The “global hunt for yield” – a 30-year storyAugust 5, 2014 / By
The Global Financial Crisis (GFC) has ushered in a period of historically low interest rates. This is good news for borrowers and users of capital. It’s not such good news for investors and savers. The result has been a “global hunt for yield”, which sees investors scanning financial and asset markets for income-generating opportunities.
It’s a nice parable. But like many parables, reality is a bit more complex.
Consider the chart.
Based on International Monetary Fund (IMF) calculations real (inflation) adjusted sovereign bond rates have been falling for more than thirty years. Admittedly the GFC shows up as a sharp dip in real bond yields in 2008. But it’s just a part of a much longer story that tells of a generation-long decline in real long term bond rates. In contrast, prime yields averaged across a sample of major office markets have remained remarkably stable, at between 4.50% and 7.50%.
So the global hunt for yield is not simply a post-GFC event. Certainly the low interest rate world that has been ushered in, has added an extra twist to the “global hunt for yield”. But it’s a chapter in a much longer story. And for income-seeking investors, the relative attractiveness of commercial real estate has been rising steadily, not just since the GFC, but for a generation.
But there is another twist to this story. Falling bond yields mean that bond values have been rising. So the past thirty years has been a bull market for bonds, as a broad global statement. Issuers of long term bonds have had a thirty-year tail wind; and falling bond yields mean that investors in these bonds have had a thirty year ride on rising capital values.
It’s salutary to reflect that most people reading this blog will have spent their business careers in a world where real interest rates (and so, the hurdle rate for investment) have been falling steadily. But policy interest rates in the major economies – the UK, US, Japan and the Eurozone are now at or close to what central bankers call the ZLB – the zero lower bound. And real long term bond rates, which are the effective hurdle rate for commercial real estate investment, are close to zero too.
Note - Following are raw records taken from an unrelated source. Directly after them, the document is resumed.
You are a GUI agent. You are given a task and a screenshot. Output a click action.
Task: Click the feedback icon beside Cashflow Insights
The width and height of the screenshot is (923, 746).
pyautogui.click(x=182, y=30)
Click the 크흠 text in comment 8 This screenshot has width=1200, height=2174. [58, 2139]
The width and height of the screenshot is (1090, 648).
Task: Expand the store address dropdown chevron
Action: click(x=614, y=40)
Is the bond market party over?
A trend is a trend is a trend
But the question is, will it bend?
Will it alter its course through some unforseen force,
And come to a premature end?
Sir Alec Cairncross
Unlike short term central bank nominal policy rates, long term real bond rates can go negative as was the case in the 1970s. And in the US, the UK and Japan this has been the post-GFC experience.
The GFC has certainly given added impetus to the “global hunt for yield”. But it’s not the full story. And if the thirty-year bull market in bonds is now over, it’s possible that investors will be looking for alternative yield investments with low volatility income streams, like commercial real estate, for a long time to come.